Dans l'attente de votre réponse, je vous prie d'agréer, Monsieur le Gouverneur général, l'assurance de mon profond respect.
Robert Delavignette
J'imagine la figure de ce pauvre gouverneur lorsqu'il a reçu ce poulet de la part du nouveau commandant de cercle de Tessaoua, entré en fonctions à peine quelques semaines auparavant. Il a dû avaler une triple rasade de Pernod pour reprendre ses esprits et se rendre compte de la catastrophe inattendue qui lui tombait dessus à quelques mois de son départ à la retraite : un secret vieux d'un quart de siècle éventé par un jeune administrateur jouant à l'éléphant voyageant avec son propre magasin de porcelaine. Une chose est sûre : ce petit Delavignette aura une promotion inattendue, et il me devra une fière chandelle. Je doute fort qu'il croupisse long temps au Niger. Il va décrocher le gros lot, un poste à Dakar, à Brazzaville, ou peut-être à Paris, où on lui offrira de diriger le cabinet du ministre des Colonies. Il l'aura bien mérité, et je m'en réjouis pour lui. Même s'il a causé indirectement ma perte, il m'est diablement sympathique, et je le soupçonne d'être, à sa manière, un aventurier de mon acabit. En tout cas, je ne suis pas mécontent du mauvais tour que l'un de mes émules involontaires vient de jouer à ses supérieurs, que j'exècre pour tout le mal qu'ils m'ont fait.

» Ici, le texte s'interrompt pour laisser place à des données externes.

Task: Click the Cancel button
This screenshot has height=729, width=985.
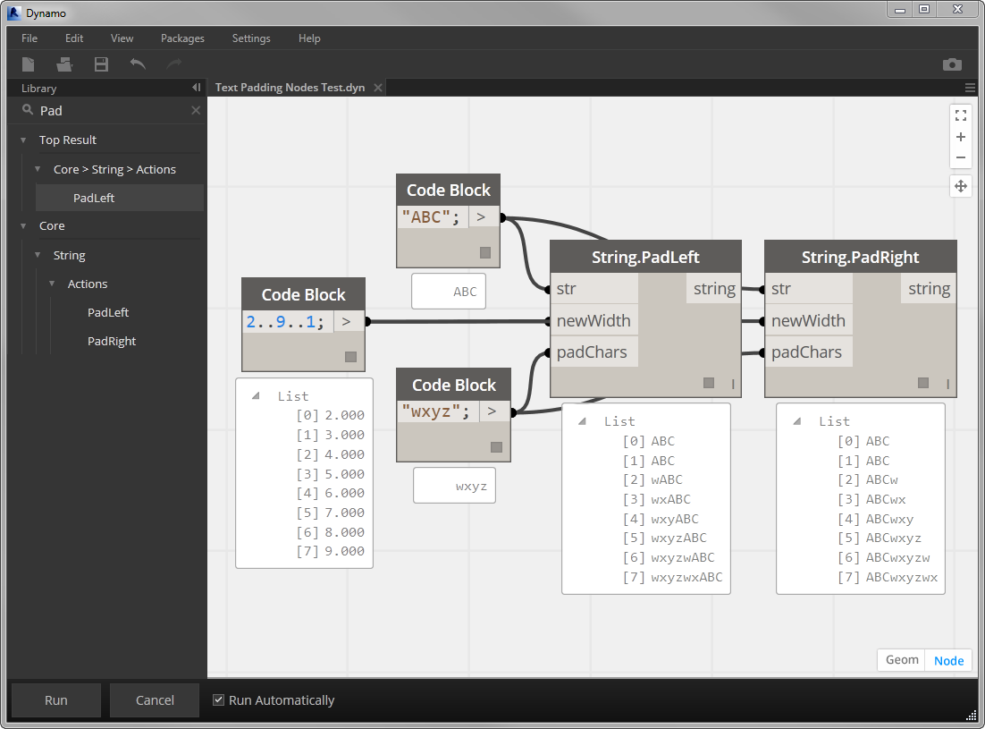Action: [x=154, y=699]
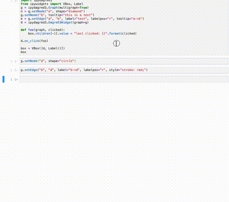Place cursor on the d.on_click(foo) line
This screenshot has height=202, width=229.
[35, 41]

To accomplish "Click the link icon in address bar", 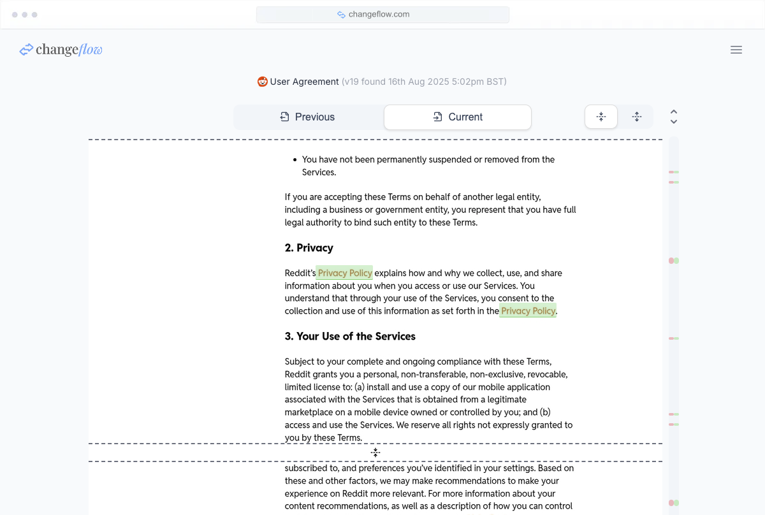I will pos(341,14).
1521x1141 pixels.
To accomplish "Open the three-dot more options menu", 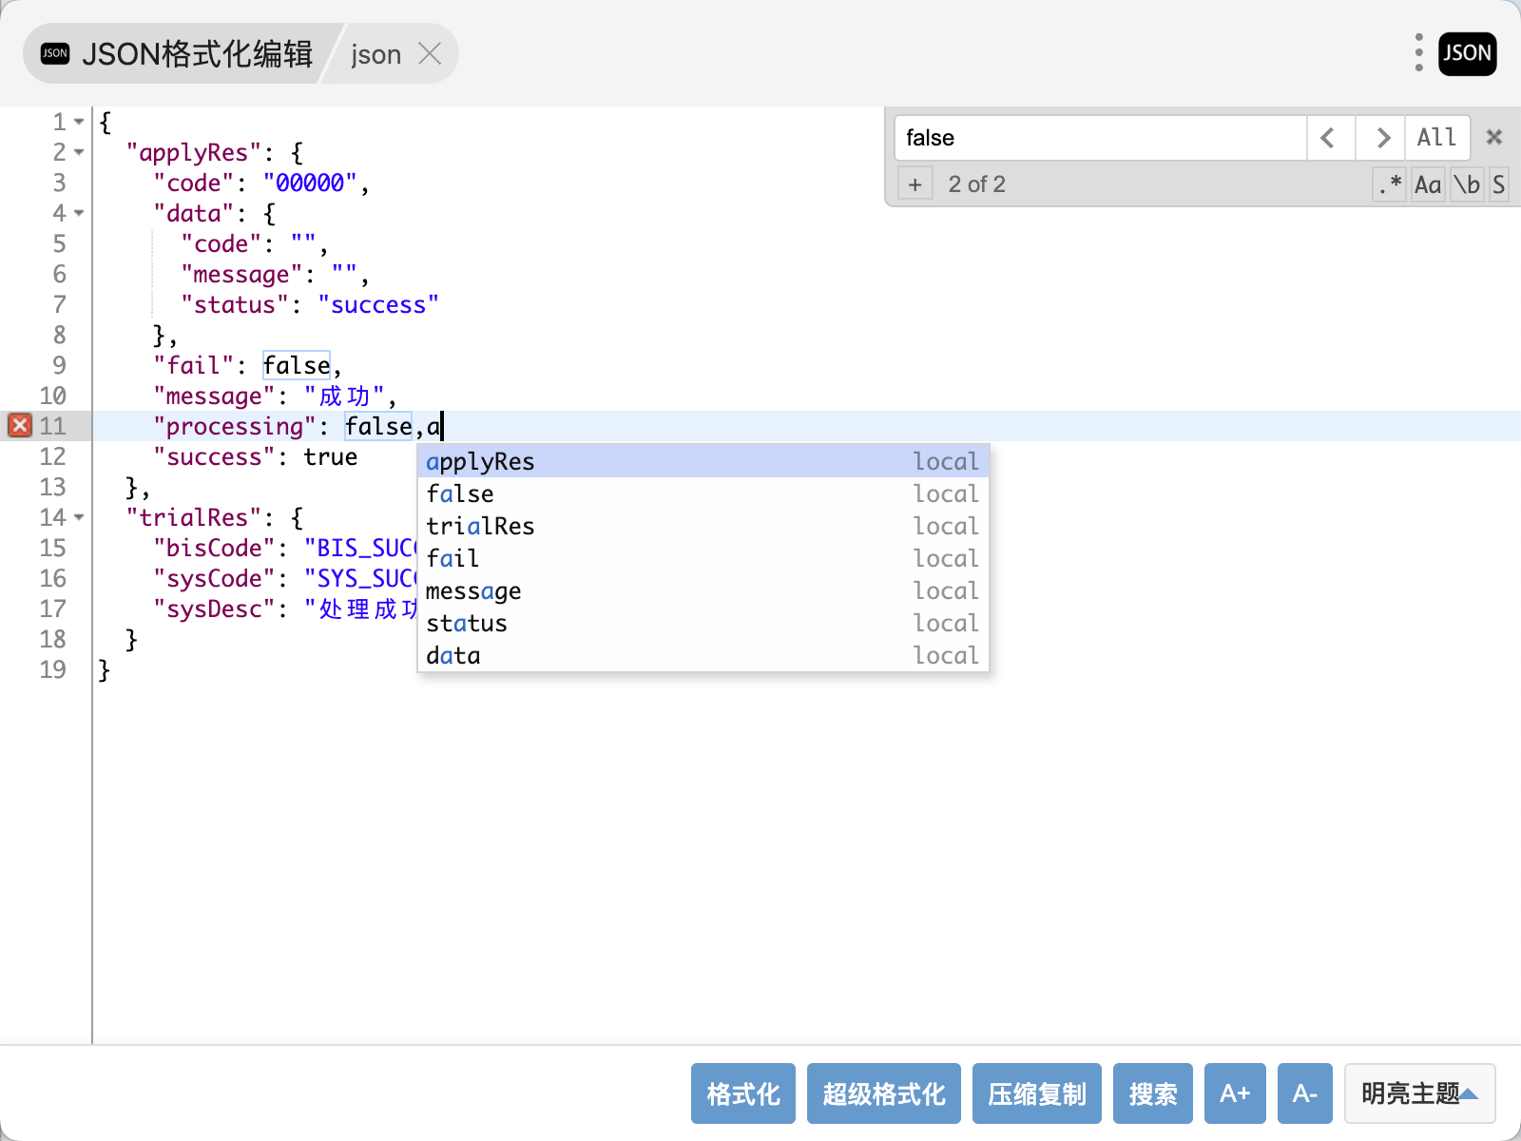I will (1418, 53).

D'après Ahmadou, mon serviteur bambara, ce Blanc est fou, totalement fou, comme on a longtemps prétendu que je l'étais moi-même. Il croit dur comme fer à sa mission, et il s'imagine qu'il est là pour amener les Boursiouls, les nègres, vers le progrès. Les autres administrateurs sont plus raisonnables. Tous ces idiots, fraîchement émoulus de l'École coloniale, amènent en Afrique leurs femmes, avec leurs gramophones, leurs livres et leurs meubles, afin de ne pas se sentir trop dépaysés loin de leur chère mère patrie. Bientôt, on les voit se plaindre de devoir attendre des mois avant de recevoir les journaux de Paris, où leurs dames font copier par des couturières improvisées les dernières robes à la mode pour parader au Café de France ou à l'Hôtel des Colonies. À Paris, Jean Galtier-Boissière, le directeur du Crapouillot, qui a ouvert une librairie spécialisée pour les coloniaux, est assailli de leurs récriminations peu amènes : je n'ai pas reçu mon Illustration, ma Revue des Deux-Mondes, ma NRF!